FIGURE 10.

PNK active site motifs facilitate Grc3/Las1 crosstalk in vitro and in vivo. (A) S. cerevisiae ITS2 model RNA substrate. C2 cleavage site is marked by an arrowhead. Black dot marks the 3′-end labeled fluorophore. (B) C2 RNA cleavage by Las1 bound to Grc3 PNK variants. A protein concentration series (0–0.8 µM) of Grc3/Las1 WT and PNK variants (P-loop [K252A/S253A], Walker B [D283A/Q286A], Clasp [L361A/W364A], and Lid [R433A, R440A]) were incubated with 0.1 µM fluorescently labeled Las1 primed RNA. (C) Quantification of C2 RNA cleavage by Grc3/Las1 variants (0.8 µM) incubated with 0.1 µM Las1 primed RNA. (*) P < 0.01; (**) P < 0.005 were calculated by a two-tailed Student's t-test. (D) Simplified S. cerevisiae pre-rRNA processing pathway. The C2 site (red) and probes are marked on the S. cerevisiae pre-rRNA processing pathway. (E) Northern blot analysis of tetO₇-GRC3 transformed with plasmids encoding Grc3 PNK active site motif mutants (P-loop [K252A/S253A], Walker B [D283A/Q286A], Clasp [L361A/W364A], and Lid [R433A, R440A]).
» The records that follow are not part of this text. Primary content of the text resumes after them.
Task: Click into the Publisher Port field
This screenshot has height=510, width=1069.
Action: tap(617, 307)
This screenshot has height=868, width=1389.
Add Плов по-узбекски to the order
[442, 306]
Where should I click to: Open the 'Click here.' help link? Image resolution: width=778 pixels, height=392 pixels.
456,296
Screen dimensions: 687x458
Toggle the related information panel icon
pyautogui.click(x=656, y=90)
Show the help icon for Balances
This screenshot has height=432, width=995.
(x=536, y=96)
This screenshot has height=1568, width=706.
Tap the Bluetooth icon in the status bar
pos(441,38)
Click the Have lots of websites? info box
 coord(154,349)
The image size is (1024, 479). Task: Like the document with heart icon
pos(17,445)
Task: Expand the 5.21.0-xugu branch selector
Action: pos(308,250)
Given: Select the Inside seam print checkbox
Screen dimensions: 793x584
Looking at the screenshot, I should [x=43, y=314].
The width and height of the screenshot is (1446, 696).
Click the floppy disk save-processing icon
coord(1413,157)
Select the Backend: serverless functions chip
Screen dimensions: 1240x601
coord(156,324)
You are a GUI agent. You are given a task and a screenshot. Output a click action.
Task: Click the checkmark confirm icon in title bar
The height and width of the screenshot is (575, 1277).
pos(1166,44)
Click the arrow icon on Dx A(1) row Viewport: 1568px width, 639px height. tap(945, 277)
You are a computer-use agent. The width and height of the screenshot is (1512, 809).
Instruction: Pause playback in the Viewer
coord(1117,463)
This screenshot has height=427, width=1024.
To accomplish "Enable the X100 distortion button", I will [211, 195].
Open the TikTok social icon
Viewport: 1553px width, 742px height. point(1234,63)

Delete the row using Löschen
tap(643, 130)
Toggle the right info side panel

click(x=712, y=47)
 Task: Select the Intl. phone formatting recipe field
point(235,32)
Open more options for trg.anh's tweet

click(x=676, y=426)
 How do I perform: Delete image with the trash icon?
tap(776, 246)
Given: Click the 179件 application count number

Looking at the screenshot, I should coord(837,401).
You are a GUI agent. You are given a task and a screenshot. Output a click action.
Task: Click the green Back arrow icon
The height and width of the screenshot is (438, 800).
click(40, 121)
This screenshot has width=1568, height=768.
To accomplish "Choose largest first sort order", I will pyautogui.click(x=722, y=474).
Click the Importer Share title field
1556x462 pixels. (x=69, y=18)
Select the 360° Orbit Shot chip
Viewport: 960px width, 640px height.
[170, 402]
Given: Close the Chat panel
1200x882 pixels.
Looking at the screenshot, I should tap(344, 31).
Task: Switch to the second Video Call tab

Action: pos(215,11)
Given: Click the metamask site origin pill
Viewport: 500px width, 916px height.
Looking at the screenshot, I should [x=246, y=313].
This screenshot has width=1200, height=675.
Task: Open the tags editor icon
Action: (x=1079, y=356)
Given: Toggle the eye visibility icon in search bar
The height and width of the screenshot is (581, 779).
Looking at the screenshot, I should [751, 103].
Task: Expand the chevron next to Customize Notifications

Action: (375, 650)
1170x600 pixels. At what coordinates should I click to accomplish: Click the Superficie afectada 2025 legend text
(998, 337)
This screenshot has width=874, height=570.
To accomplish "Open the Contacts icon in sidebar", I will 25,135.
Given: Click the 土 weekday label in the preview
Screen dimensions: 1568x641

RNA loading was monitored by methylene blue staining. (F) The integrative density of rRNA was normalized to the mature 18S rRNA. Relative abundance (RA) of pre-rRNA intermediates was calculated by dividing the integrative density of rRNA to the equivalent rRNA from the wild-type strain. Quantification of rRNA intermediates was calculated from a single representative northern blot presented in panel E.